- WHAT IS EXPECTED:
Reproduce the lines of the data word for word, starting at the line that contains "Choose the HTTPS protocol radio button" and ending at the end of the data. Leave the pictures out of your answer.

__________

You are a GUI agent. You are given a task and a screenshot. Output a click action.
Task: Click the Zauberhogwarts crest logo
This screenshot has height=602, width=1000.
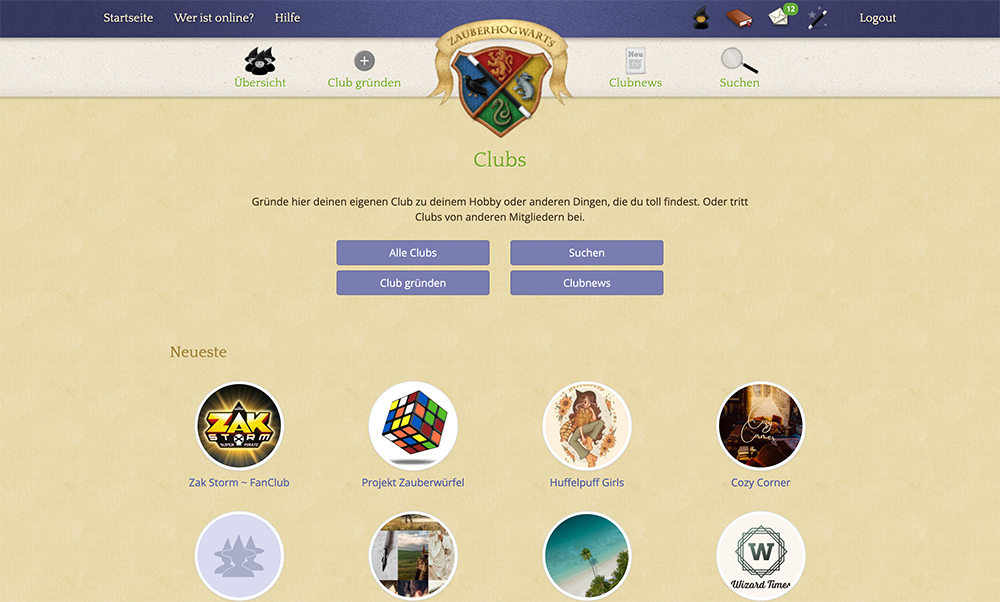(x=501, y=78)
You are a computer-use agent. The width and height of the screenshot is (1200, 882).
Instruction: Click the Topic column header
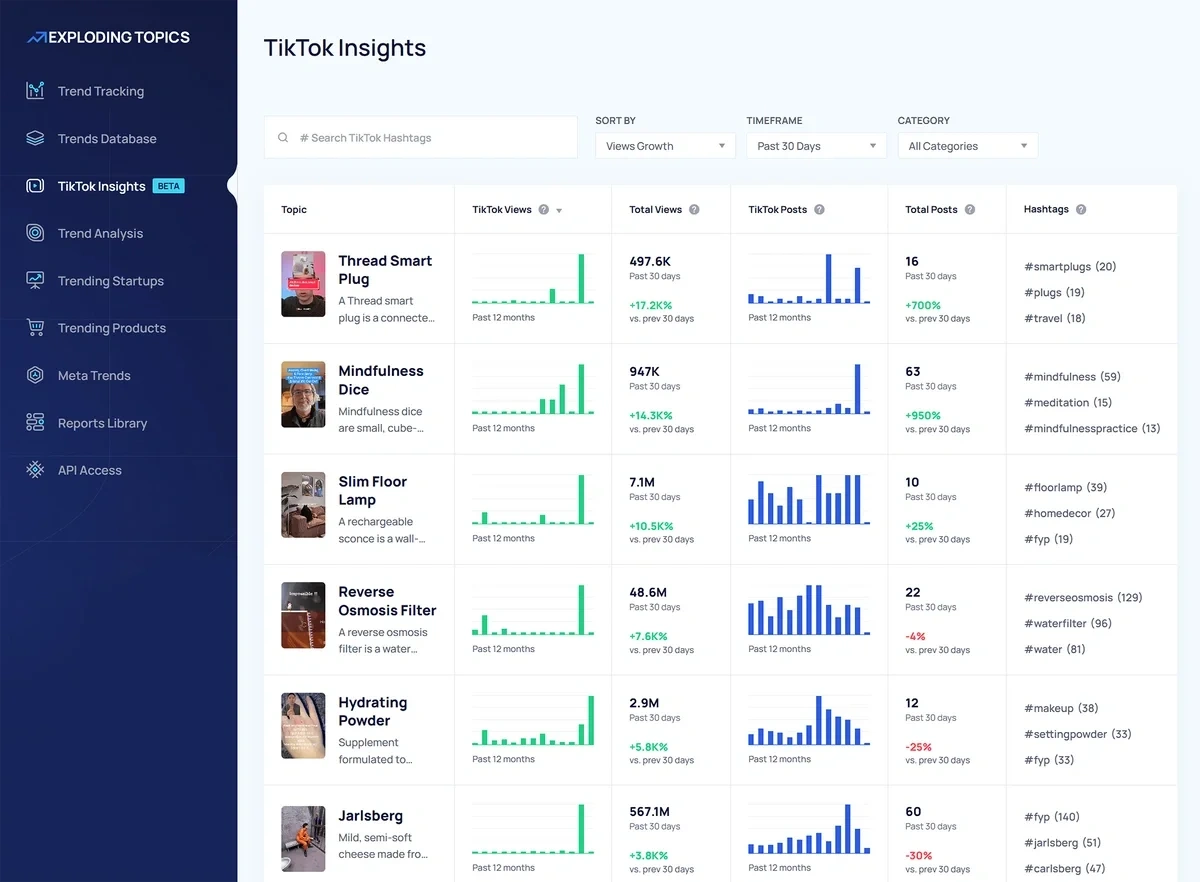pos(292,210)
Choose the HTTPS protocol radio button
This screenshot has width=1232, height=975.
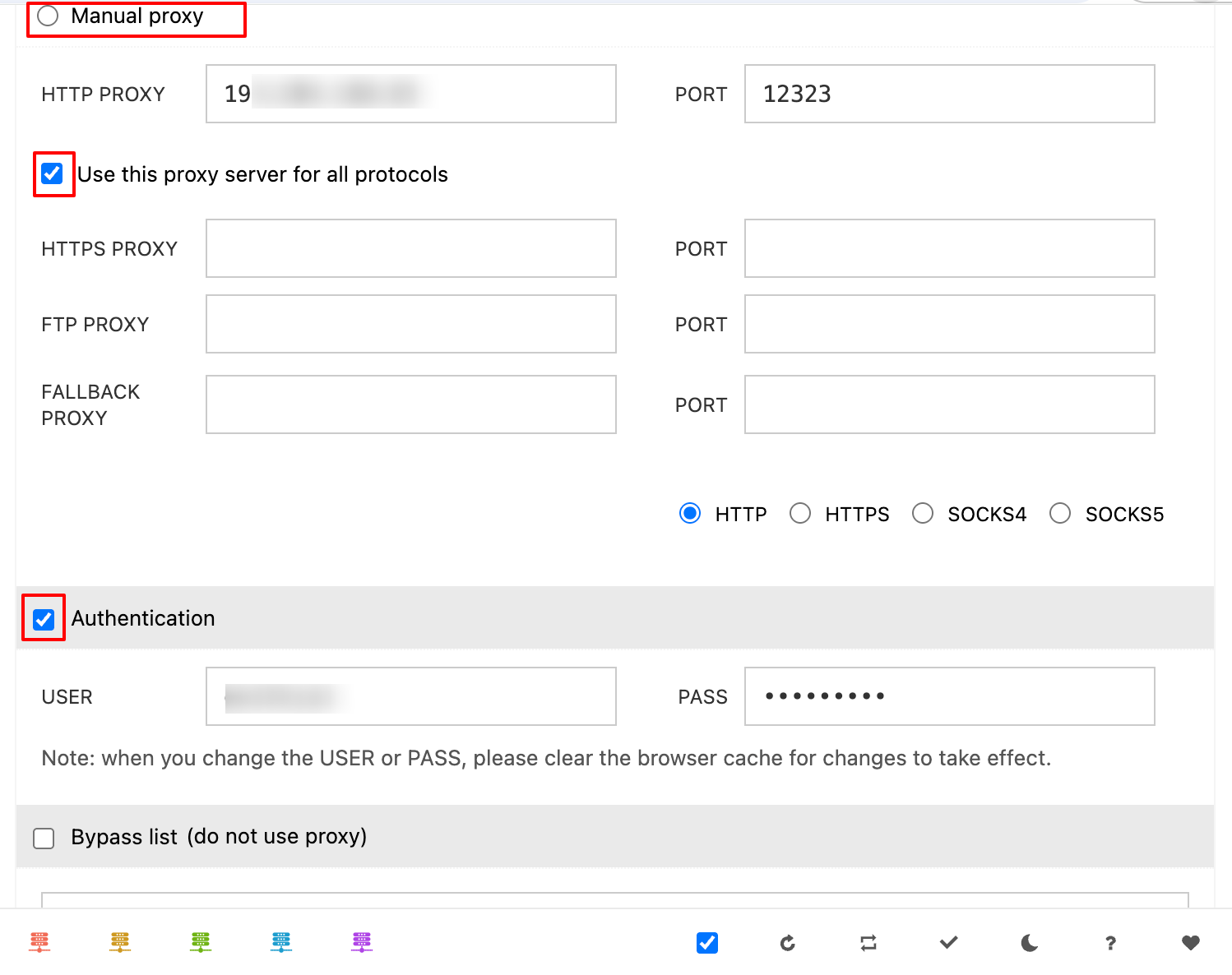click(800, 514)
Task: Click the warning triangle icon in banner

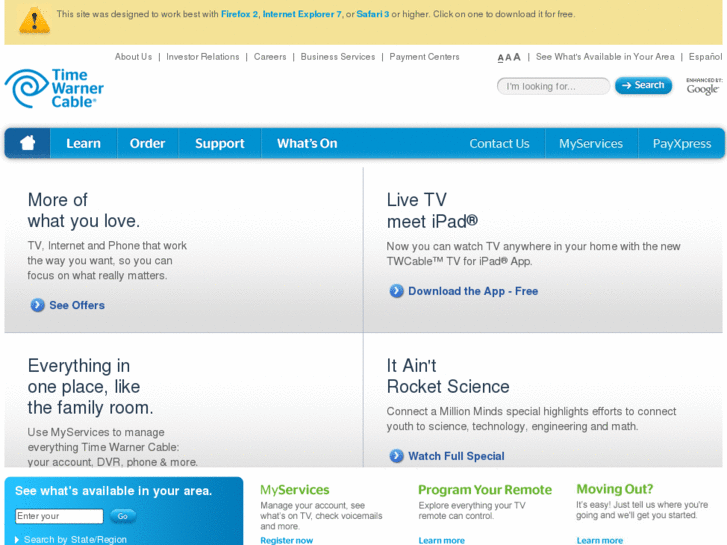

__________

- SOLUTION TO THE PROBLEM:
Choose the HTTPS protocol radio button
This screenshot has width=1232, height=975.
click(800, 514)
Task: Click the warning triangle icon in banner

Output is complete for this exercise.